[Input for this task Boundary: Start]

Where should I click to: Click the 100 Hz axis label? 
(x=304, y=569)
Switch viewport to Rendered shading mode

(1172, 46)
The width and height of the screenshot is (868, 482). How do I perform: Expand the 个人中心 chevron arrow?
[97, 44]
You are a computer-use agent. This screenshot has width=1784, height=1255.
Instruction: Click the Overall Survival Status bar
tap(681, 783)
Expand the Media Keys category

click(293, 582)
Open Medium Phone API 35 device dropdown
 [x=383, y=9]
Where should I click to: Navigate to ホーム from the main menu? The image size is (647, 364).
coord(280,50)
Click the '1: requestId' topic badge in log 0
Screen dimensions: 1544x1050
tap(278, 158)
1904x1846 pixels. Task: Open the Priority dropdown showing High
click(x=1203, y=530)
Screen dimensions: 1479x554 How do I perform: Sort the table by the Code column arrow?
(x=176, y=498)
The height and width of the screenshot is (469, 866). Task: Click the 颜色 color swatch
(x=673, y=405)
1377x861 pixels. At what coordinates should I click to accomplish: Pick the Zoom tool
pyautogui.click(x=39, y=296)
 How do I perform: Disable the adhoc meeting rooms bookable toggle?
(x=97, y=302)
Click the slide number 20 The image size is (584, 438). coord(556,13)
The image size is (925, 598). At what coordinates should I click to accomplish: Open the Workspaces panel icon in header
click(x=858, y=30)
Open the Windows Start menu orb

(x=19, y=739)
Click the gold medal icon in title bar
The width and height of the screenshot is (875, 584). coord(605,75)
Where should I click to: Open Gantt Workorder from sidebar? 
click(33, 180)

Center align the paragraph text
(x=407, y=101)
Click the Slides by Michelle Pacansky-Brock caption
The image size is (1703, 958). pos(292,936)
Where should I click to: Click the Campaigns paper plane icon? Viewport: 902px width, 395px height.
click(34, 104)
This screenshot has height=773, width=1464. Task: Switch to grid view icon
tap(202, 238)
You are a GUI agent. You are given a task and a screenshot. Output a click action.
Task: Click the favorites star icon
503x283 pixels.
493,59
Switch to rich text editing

[Input for this task Boundary: End]

From the records above, extract each line exactly as shown.

**Solution to this task:**
Where should I click to: Click the 100 Hz axis label? 
(x=304, y=569)
Switch viewport to Rendered shading mode

(1172, 46)
The width and height of the screenshot is (868, 482). How do I perform: Expand the 个人中心 chevron arrow?
[97, 44]
You are a computer-use agent. This screenshot has width=1784, height=1255.
Instruction: Click the Overall Survival Status bar
tap(681, 783)
Expand the Media Keys category

click(293, 582)
Open Medium Phone API 35 device dropdown
 [x=383, y=9]
Where should I click to: Navigate to ホーム from the main menu? The image size is (647, 364).
coord(280,50)
Click the '1: requestId' topic badge in log 0
Screen dimensions: 1544x1050
tap(278, 158)
1904x1846 pixels. Task: Open the Priority dropdown showing High
click(x=1203, y=530)
Screen dimensions: 1479x554 How do I perform: Sort the table by the Code column arrow?
(x=176, y=498)
The height and width of the screenshot is (469, 866). Task: Click the 颜色 color swatch
(x=673, y=405)
1377x861 pixels. At what coordinates should I click to accomplish: Pick the Zoom tool
pyautogui.click(x=39, y=296)
 How do I perform: Disable the adhoc meeting rooms bookable toggle?
(x=97, y=302)
Click the slide number 20 The image size is (584, 438). coord(556,13)
The image size is (925, 598). At what coordinates should I click to accomplish: Open the Workspaces panel icon in header
click(x=858, y=30)
Open the Windows Start menu orb

(x=19, y=739)
Click the gold medal icon in title bar
The width and height of the screenshot is (875, 584). coord(605,75)
Where should I click to: Open Gantt Workorder from sidebar? 
click(33, 180)

Center align the paragraph text
(x=407, y=101)
Click the Slides by Michelle Pacansky-Brock caption
The image size is (1703, 958). pos(292,936)
Where should I click to: Click the Campaigns paper plane icon? Viewport: 902px width, 395px height.
click(34, 104)
This screenshot has height=773, width=1464. Task: Switch to grid view icon
tap(202, 238)
You are a GUI agent. You are given a task and a screenshot. Output a click action.
Task: Click the favorites star icon
503x283 pixels.
493,59
Switch to rich text editing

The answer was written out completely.